# Aim
Return the following lines exactly as they appear, covering the whole listing, but leave out the pictures.

[Records for locating the described items]

○ ○ ○

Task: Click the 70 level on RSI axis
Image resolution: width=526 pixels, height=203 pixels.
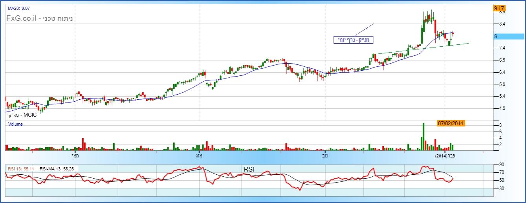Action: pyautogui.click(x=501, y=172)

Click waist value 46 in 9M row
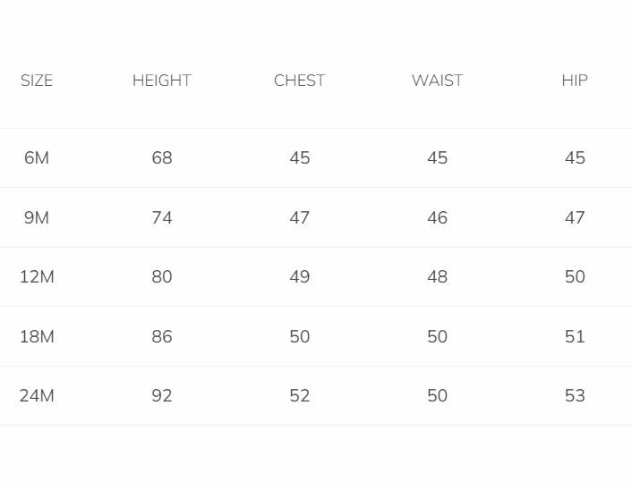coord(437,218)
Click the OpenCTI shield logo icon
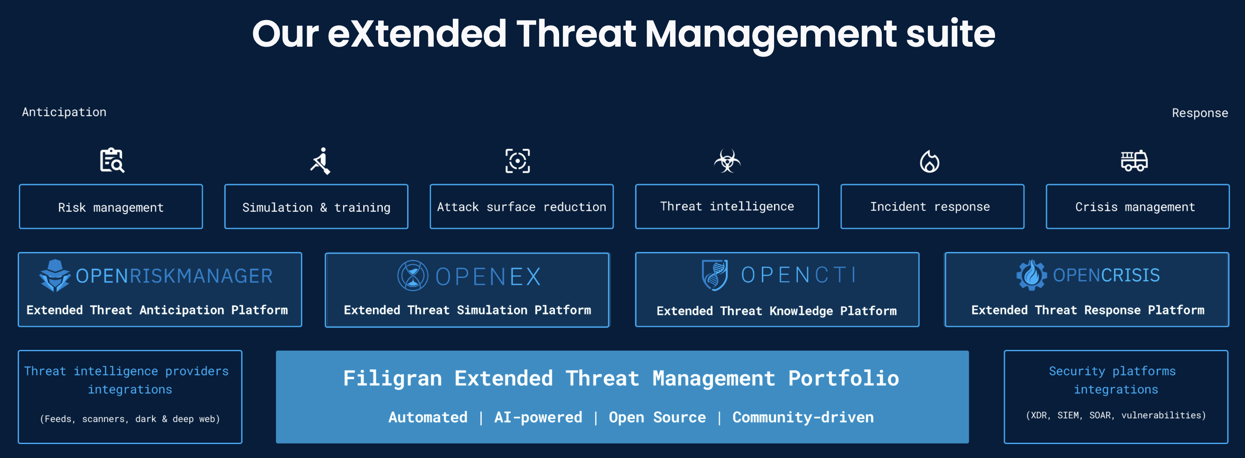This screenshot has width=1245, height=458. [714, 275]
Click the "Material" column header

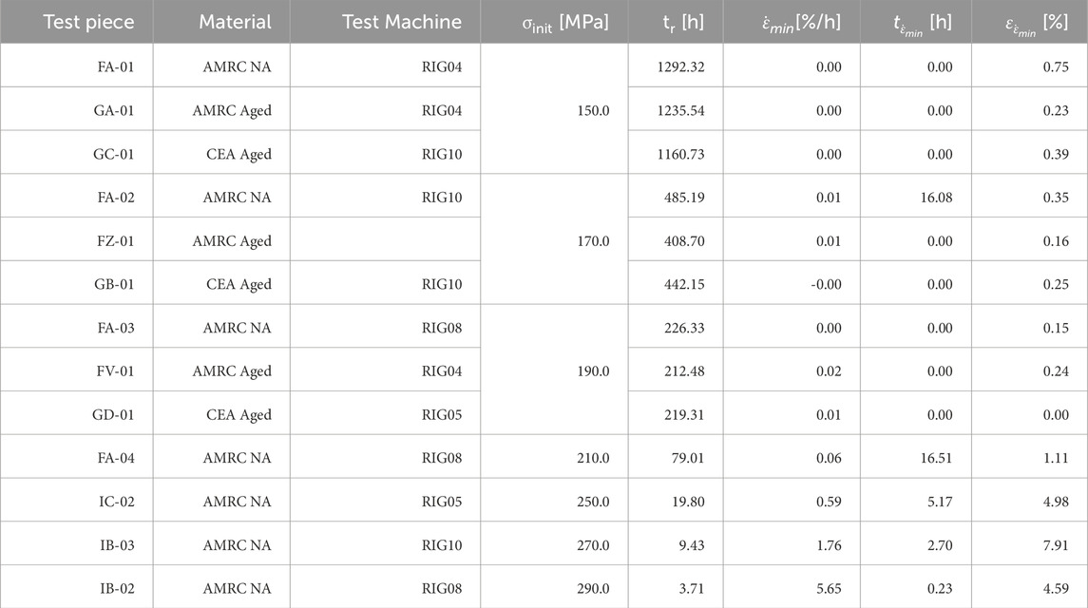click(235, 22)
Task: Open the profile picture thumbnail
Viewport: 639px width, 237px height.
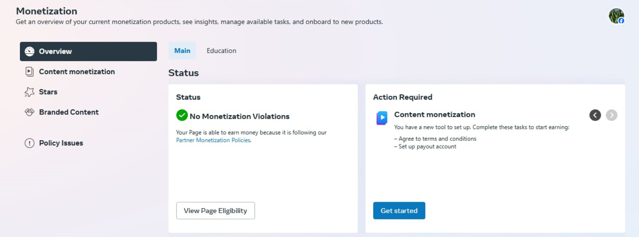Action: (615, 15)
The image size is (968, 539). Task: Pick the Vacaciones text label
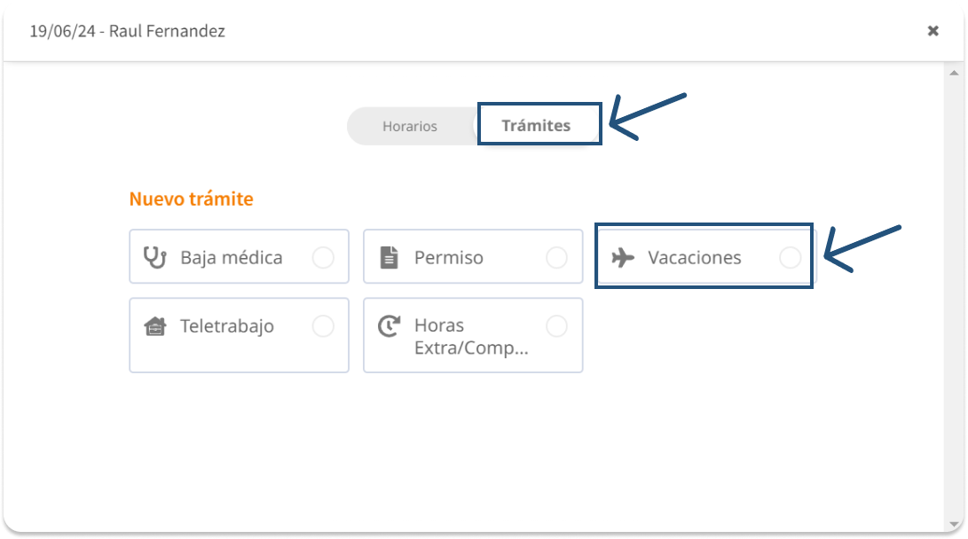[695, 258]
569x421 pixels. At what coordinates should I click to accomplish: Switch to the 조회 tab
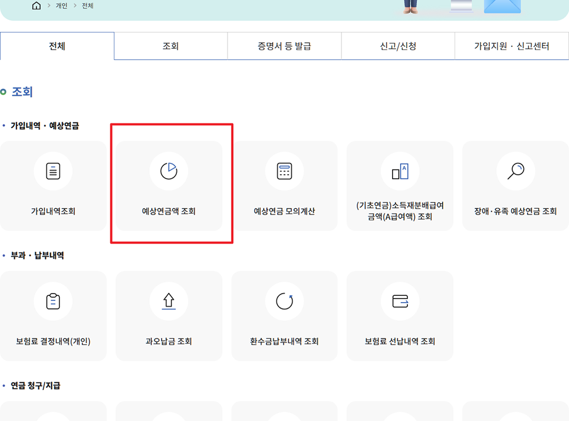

○ ○ ○

# Result
Task: Click the 70 level on RSI axis
Image resolution: width=526 pixels, height=203 pixels.
Action: pyautogui.click(x=501, y=172)

Click waist value 46 in 9M row
coord(437,218)
Click the OpenCTI shield logo icon
This screenshot has width=1245, height=458. [714, 275]
Click the "Material" column header

click(235, 22)
Task: Open the profile picture thumbnail
Viewport: 639px width, 237px height.
Action: (615, 15)
The image size is (968, 539). Task: Pick the Vacaciones text label
[695, 258]
569x421 pixels. At what coordinates should I click to accomplish: Switch to the 조회 tab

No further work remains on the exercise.